TASK TO CARRY OUT: Using the records below, count the lines containing "chart" and give only the total.

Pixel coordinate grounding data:
++++++++++++++++++++

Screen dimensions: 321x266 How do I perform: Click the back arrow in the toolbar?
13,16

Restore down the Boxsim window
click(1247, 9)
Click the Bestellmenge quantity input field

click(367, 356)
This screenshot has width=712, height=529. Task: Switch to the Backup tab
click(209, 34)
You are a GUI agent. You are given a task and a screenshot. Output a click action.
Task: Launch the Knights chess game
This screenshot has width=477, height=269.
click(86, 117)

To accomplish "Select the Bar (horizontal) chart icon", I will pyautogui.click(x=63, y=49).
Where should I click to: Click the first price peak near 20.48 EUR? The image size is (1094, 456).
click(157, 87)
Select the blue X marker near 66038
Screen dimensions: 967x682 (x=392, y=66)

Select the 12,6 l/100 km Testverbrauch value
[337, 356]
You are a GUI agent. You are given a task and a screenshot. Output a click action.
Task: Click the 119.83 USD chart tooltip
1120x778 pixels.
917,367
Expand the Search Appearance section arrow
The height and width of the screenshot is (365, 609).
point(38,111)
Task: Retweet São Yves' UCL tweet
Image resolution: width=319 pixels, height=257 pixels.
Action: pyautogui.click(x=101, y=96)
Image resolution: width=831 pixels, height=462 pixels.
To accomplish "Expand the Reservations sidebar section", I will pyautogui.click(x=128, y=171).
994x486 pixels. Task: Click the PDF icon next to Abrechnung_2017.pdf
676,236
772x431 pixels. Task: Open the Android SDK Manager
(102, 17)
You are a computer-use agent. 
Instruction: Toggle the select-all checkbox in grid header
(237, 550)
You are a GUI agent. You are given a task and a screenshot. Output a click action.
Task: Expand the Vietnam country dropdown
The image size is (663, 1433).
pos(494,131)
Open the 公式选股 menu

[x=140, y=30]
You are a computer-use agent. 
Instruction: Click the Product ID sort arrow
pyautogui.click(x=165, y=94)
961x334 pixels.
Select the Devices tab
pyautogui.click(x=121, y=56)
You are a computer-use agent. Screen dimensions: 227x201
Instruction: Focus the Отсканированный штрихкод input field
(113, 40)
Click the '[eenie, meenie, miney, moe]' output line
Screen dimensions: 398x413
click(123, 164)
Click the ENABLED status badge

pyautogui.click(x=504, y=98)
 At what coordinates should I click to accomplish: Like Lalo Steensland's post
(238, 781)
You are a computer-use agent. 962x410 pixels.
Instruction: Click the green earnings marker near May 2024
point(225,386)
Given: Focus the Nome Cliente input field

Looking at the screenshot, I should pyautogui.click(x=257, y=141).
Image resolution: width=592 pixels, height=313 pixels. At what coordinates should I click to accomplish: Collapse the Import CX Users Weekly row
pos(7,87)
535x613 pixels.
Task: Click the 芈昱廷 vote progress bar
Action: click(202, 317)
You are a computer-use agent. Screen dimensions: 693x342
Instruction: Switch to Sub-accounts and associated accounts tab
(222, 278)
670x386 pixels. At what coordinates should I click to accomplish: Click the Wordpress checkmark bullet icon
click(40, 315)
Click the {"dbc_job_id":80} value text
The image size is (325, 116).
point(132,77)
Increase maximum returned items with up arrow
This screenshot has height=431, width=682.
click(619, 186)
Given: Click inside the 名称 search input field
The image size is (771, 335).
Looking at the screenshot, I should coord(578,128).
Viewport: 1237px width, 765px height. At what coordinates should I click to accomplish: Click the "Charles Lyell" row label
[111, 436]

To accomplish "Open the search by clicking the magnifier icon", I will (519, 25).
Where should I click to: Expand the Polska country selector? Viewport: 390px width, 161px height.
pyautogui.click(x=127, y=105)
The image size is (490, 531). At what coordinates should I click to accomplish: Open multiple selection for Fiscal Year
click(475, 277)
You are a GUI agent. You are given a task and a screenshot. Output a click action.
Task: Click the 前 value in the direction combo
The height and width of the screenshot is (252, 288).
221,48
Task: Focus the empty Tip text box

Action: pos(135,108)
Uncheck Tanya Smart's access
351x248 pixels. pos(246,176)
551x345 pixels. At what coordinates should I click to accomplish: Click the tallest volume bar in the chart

++++++++++++++++++++

YOUR RESPONSE: 3